▶ [书面任务 1] 在这篇关于SQL数据转换的文章中,TPC-H 数据代表什么?
▶ [书面任务 2] 统计列表中有多少行含有字符串"agent",区分大小写,只给出数字。

▶ [文本段落]
——
通过SQL进行数据转换的一些提示

数据模型

TPC-H 数据代表一个汽车零部件销售商的数据仓库,其中记录了订单、构成订单的项目(lineitem)、供应商、客户、销售的零部件(part)、地区、国家和零部件供应商(partsupp)。

云器Lakehouse内置了共享的TPC-H数据,每个用户可以通过加上数据上下文直接使用,比如:

SELECT * FROM 
clickzetta_sample_data.tpch_100g.customer
LIMIT 10;

前提条件

  1. 基础
  2. 公共表表达式 (CTE)
——
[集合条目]
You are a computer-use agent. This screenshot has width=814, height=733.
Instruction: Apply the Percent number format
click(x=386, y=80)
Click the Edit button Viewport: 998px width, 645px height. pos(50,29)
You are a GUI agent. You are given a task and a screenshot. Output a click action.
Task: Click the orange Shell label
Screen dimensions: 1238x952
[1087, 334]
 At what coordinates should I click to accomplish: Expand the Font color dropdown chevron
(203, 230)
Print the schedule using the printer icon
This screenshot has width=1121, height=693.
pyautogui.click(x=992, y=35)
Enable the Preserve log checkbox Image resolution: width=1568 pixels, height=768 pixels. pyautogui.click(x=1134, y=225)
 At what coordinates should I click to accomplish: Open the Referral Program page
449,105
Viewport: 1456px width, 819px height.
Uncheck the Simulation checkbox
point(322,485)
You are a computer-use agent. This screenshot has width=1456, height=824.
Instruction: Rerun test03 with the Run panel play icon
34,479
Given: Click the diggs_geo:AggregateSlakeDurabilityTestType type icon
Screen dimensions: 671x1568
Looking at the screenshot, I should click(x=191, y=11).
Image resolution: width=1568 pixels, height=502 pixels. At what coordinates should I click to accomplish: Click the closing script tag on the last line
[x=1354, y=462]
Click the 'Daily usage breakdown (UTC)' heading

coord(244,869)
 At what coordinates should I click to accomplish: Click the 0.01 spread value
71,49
——
▶ [回答 1] 一个汽车零部件销售商的数据仓库。

▶ [回答 2] 3